The game received universal acclaim according to Metacritic, a video game review aggregator. Eric Bratcher of NextGen called it "The best game on PS2 to date. End of story." In Japan, where the game was ported for release under the title X-treme Racing SSX (エクストリーム・レーシングSSX, Exusutorīmu Rēshingu SSX) on October 26, 2000 (the same release date as the North American PlayStation 2 launch), Famitsu gave it a score of 32 out of 40.

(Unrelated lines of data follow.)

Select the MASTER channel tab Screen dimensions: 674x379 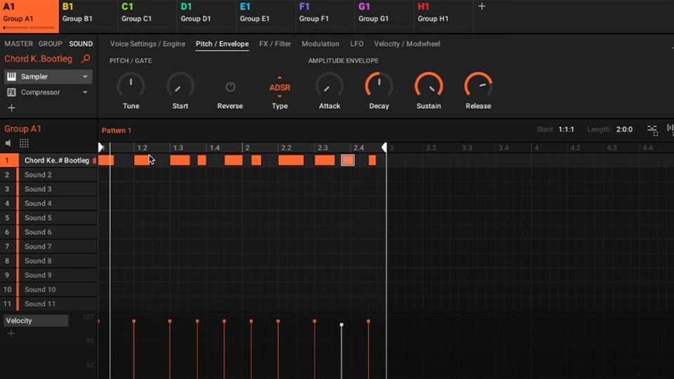[18, 44]
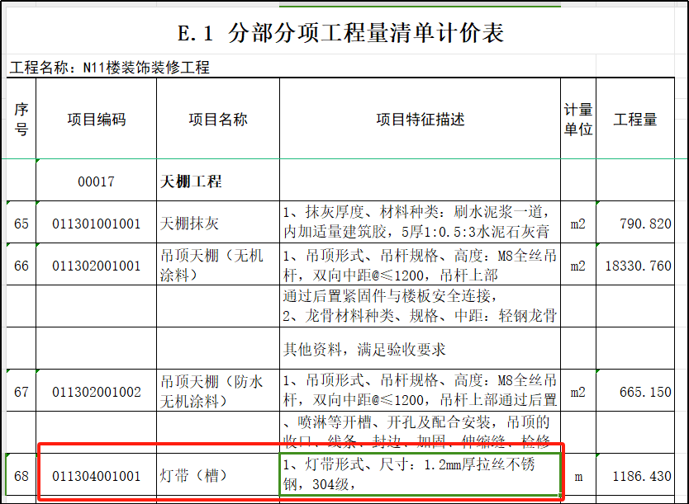Select the 吊顶天棚（无机涂料）name cell
The width and height of the screenshot is (689, 504).
click(x=217, y=266)
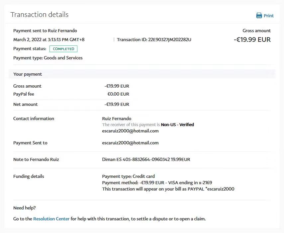Viewport: 284px width, 233px height.
Task: Click the email beside Payment Sent to
Action: [x=130, y=143]

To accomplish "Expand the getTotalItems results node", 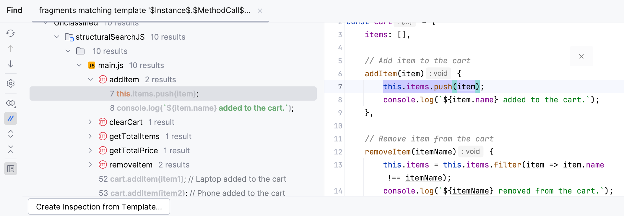I will pyautogui.click(x=90, y=136).
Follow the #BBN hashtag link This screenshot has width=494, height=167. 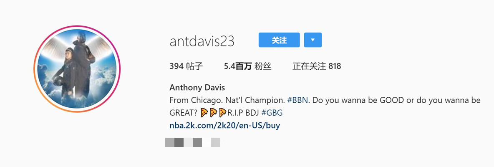coord(297,101)
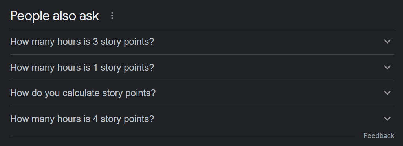Viewport: 403px width, 146px height.
Task: Show the answer for hours in 3 story points
Action: tap(202, 42)
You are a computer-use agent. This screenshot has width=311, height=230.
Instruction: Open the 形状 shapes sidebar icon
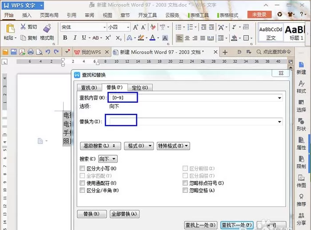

GameSpots early review praised the game's smooth graphics and direct controls, while also drawing attention to the game's dynamic soundtrack, which adjusts the intensity of the background music based on the player's current performance. IGNs review drew attention to the game's deft balancing of tricks and racing, saying that a mastery of both is a requirement of success in the game. The game's tracks were seen as a strong point, calling the Tokyo Megaplex course "a festival of lights, color and one of the most ingeniously designed levels that have ever been in a game." Both reviews mentioned the presence of some graphical slowdown but stated that it was a rare occurrence and only a minor issue. Edge gave it eight out of ten and said of the game: "You'll win races by fractions of seconds, and you'll lose them by less, but either way you'll find yourself tearing down another hillside within minutes. It's addictive and instinctive, and it's that seemingly rare thing: a PlayStation2[sic] title that values entertainment over image." GameCritics cited the scope of the game's tracks as a strength, and said that there is little revolutionary in the game's overall premise of snowboard races. The pre-wind jump system was also criticised, in that to ensure a good jump, the player must sacrifice the ability to steer long before they reach the ramp. The site praised the simplicity of the trick system, and called the game "an all-around solid title".

Aggregate score
| Aggregator | Score |
|---|---|
| Metacritic | 93/100 |

Review scores
| Publication | Score |
|---|---|
| AllGame | 4.5/5 |
| CNET Gamecenter | 9/10 |
| Electronic Gaming Monthly | 9/10 |
| Eurogamer | 9/10 |
| Famitsu | 32/40 |
| Game Informer | 9.25/10 |
| GameFan | (G.H.) 94% 88% |
| GamePro | 5/5 |
| GameRevolution | A− |
| GameSpot | 9.4/10 |
| GameSpy | 94% |
| IGN | 9.3/10 |
| Next Generation | 5/5 |
| Official U.S. PlayStation Magazine | 5/5 |
| Maxim | 10/10 |
| USA Today | 4/4 |

=== Accolades ===
The game won the title of the PlayStation 2 Game of the Year at Electronic Gaming Monthlys 2000 Gamers' Choice Awards and Readers' Choice Awards. It also won the "Best Sound" and "Best PlayStation 2 Game" awards at GameSpots Best and Worst of 2000 Awards; and was a runner-up for "Best Game Music", "Best Graphics, Technical", "Best Sports Game (Alternative)", and overall "Game of the Year" awards. The staff dubbed it a "killer app" for the PlayStation 2.

SSX additionally won the "Console Game of the Year", "Console Racing", "Console Sports", "Gameplay Engineering", and "Visual Engineering" awards at the AIAS' 4th Annual Interactive Achievement Awards; it also received nominations for the "Original Musical Composition" award, which was given to Medal of Honor: Underground, as well as for "Game of the Year", which ultimately was awarded to Diablo II.

The game won the awards for Sports Game of 2000 in Editors' Choice (it was a runner-up in Readers' Choice), Graphics of 2000, Sound of 2000, and PlayStation 2 Game of the Year at IGNs Best of 2000 Awards. It also won the awards for "Game of the Year", "Best Soundtrack", and "Best Extreme Sports Game" at the Official U.S. PlayStation Magazine 2000 Editors' Awards, and was a runner-up for the "Best Multiplayer Game" award, which went to TimeSplitters.

===Sales===
According to PC Data, SSX sold 320,000 units in 2000.